TEXTABSCHNITT:
Escrito por Tendenzias

Dienstwagen und Umwelt

Die erste Landesregierung in Deutschland unter einem grünen Ministerpräsidenten, die kürzlich in Baden-Württemberg ihre Arbeit aufgenommen hat, sieht sich im Hinblick auf die Dienstwagen der Mitglieder der Landesregierung einem delikaten Spagat ausgesetzt.

Einerseits ist Baden-Württemberg DAS Autoland schlechthin in Deutschland, mit weltbekannten Herstellern der Luxusklasse wie Daimler und Porsche, die im Ländle ihren Hauptsitz und große Teile ihrer Fertigung angesiedelt haben. Auch die Ursprünge des Automobils, zurückverfolgt bis zu Carl Benz und Gottlieb Daimler, führen nach Baden-Württemberg, so dass man ohne Übertreibung von einer einzigartigen Geschichte sprechen kann, was die Entwicklung und den Bau von Autos betrifft.

Dies ist allerdings selbstverständlich nicht nur historisch und nur der Tradition wegen von Bedeutung, denn die Automobilindustrie ist gerade heute, dank der boomenden Nachfrage nach deutschen Autos weltweit, ein sehr wichtiger Wirtschaftsfaktor im Land. Neben den bereits erwähnten Herstellern haben auch zahlreiche Zulieferfirmen ihren Sitz und ihre Produktion in Baden-Württemberg, und darunter befinden sich neben weltbekannten Marken wie beispielsweise Bosch auch zahlreiche kleine und mittelständische Unternehmen. Insgesamt hängt daher eine hohe Zahl an Arbeitsplätzen unmittelbar oder indirekt am Auto, und dies ist eine Tatsache, die keine Landesregierung ignorieren kann, unabhängig von deren ideologischer Ausrichtung.

AUFGABEN:
1. Beantworten Sie anhand des Textabschnitts:
(a) Welche Hersteller der Luxusklasse werden namentlich genannt?
(b) Auf welche zwei Personen werden die Ursprünge des Automobils zurückgeführt?
(c) Welche Zulieferermarke dient als Beispiel?
2. Fassen Sie den Absatz des Textabschnitts, der mit „Dies ist allerdings“ beginnt, als Stichpunktliste zusammen.
3. Entnehmen Sie dem Textabschnitt den Wortlaut von „Dienstwagen und Umwelt“ bis einschließlich „von Autos betrifft.“.

DATENAUSZUG:

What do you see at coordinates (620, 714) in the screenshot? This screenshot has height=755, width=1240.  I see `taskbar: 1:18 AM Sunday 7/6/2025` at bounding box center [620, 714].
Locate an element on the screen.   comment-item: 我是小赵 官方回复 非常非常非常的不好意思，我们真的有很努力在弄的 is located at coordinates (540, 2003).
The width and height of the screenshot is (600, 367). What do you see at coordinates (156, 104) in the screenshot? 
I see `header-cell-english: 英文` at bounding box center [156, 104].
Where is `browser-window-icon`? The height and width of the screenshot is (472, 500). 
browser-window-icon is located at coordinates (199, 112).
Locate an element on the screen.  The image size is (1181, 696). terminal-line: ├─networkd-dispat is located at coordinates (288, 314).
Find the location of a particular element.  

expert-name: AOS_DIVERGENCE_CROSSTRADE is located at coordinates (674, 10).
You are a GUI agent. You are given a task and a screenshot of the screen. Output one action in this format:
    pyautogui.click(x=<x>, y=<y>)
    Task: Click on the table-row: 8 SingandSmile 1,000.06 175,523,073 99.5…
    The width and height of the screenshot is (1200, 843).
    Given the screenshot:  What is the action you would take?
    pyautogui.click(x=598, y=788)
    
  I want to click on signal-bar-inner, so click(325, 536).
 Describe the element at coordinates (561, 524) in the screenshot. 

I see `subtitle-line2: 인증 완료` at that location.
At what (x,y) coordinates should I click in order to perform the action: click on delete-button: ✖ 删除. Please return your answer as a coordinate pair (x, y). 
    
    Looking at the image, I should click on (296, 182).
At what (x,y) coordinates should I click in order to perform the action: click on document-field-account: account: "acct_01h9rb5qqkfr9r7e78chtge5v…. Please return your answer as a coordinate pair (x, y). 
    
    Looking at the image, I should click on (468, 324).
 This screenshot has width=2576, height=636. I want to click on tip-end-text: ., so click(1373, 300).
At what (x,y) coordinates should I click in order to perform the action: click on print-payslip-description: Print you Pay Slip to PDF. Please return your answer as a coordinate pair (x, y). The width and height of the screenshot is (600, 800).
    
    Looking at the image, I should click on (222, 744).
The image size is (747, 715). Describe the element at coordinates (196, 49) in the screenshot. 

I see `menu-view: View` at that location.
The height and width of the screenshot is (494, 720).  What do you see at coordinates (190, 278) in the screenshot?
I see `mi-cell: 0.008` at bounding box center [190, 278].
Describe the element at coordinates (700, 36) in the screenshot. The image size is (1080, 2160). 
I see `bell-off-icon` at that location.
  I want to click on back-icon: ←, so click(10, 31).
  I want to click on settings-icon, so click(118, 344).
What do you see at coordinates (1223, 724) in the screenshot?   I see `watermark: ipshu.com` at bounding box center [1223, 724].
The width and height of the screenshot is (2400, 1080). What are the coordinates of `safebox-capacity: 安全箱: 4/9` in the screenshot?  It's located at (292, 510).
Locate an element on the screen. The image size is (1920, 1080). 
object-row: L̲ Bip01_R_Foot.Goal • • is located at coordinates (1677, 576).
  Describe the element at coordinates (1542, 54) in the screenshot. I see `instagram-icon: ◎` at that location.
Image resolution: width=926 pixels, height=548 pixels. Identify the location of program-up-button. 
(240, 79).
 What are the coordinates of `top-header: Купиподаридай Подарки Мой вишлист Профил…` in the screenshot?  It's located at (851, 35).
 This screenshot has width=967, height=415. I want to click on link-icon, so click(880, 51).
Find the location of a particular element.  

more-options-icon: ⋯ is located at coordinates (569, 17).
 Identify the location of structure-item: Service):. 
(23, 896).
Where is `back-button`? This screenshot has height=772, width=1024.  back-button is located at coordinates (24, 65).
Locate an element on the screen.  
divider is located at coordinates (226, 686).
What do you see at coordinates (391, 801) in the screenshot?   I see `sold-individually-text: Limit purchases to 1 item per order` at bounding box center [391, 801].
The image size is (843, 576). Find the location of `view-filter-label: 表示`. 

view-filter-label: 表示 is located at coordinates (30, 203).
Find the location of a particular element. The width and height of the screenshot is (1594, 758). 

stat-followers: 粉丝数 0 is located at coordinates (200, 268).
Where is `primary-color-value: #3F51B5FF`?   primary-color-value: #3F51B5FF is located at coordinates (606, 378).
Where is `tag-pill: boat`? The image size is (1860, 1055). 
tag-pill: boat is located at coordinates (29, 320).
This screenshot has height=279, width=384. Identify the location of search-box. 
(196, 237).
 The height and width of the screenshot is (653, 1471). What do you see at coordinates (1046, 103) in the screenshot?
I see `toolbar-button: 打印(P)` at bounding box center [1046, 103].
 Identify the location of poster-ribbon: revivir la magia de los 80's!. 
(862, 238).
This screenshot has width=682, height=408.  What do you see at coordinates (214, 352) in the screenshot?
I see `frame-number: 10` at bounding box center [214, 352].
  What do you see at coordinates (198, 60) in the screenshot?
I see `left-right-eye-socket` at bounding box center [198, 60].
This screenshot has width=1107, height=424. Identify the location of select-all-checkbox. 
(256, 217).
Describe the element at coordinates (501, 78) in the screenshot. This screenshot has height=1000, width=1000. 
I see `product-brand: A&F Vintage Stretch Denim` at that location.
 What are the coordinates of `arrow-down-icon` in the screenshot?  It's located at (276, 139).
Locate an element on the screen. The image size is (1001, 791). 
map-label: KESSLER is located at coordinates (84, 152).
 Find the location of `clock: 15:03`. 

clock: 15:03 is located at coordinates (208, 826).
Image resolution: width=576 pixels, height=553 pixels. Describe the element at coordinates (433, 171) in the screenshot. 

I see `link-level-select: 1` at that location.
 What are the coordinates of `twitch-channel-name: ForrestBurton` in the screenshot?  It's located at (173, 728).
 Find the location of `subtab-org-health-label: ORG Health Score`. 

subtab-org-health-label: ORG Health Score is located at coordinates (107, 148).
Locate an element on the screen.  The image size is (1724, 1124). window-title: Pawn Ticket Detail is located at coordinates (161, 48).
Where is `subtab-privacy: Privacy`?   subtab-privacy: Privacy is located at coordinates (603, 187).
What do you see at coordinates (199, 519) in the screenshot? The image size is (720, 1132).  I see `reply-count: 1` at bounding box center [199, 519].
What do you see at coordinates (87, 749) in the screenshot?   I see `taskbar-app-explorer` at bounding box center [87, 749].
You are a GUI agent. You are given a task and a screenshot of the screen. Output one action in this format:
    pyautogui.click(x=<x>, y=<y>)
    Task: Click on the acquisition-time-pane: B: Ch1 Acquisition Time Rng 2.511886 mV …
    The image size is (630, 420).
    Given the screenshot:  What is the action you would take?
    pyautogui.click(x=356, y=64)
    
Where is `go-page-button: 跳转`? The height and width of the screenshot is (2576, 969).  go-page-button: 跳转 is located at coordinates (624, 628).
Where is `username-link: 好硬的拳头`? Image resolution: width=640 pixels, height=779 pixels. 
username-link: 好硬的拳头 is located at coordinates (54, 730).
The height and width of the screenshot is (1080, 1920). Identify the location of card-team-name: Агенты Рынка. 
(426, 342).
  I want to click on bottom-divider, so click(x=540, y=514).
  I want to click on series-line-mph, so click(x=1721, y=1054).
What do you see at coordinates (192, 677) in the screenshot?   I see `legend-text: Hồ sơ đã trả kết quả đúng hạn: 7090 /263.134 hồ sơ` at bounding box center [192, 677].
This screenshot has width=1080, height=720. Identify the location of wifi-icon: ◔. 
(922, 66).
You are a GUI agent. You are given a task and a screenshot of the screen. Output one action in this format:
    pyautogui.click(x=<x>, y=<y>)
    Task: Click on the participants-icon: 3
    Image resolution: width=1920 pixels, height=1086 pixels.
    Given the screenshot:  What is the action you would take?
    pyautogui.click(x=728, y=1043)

LÖSUNGEN:
1.
(a) Daimler und Porsche
(b) Carl Benz und Gottlieb Daimler
(c) Bosch

2.
- Die Automobilindustrie ist nicht nur historisch bedeutsam, sondern heute ein sehr wichtiger Wirtschaftsfaktor im Land.
- Ursache ist die weltweit boomende Nachfrage nach deutschen Autos.
- Zahlreiche Zulieferfirmen haben Sitz und Produktion in Baden-Württemberg, darunter weltbekannte Marken wie Bosch sowie viele kleine und mittelständische Unternehmen.
- Viele Arbeitsplätze hängen direkt oder indirekt am Auto.
- Keine Landesregierung kann diese Tatsache ignorieren, unabhängig von ihrer ideologischen Ausrichtung.

3.
Dienstwagen und Umwelt

Die erste Landesregierung in Deutschland unter einem grünen Ministerpräsidenten, die kürzlich in Baden-Württemberg ihre Arbeit aufgenommen hat, sieht sich im Hinblick auf die Dienstwagen der Mitglieder der Landesregierung einem delikaten Spagat ausgesetzt.

Einerseits ist Baden-Württemberg DAS Autoland schlechthin in Deutschland, mit weltbekannten Herstellern der Luxusklasse wie Daimler und Porsche, die im Ländle ihren Hauptsitz und große Teile ihrer Fertigung angesiedelt haben. Auch die Ursprünge des Automobils, zurückverfolgt bis zu Carl Benz und Gottlieb Daimler, führen nach Baden-Württemberg, so dass man ohne Übertreibung von einer einzigartigen Geschichte sprechen kann, was die Entwicklung und den Bau von Autos betrifft.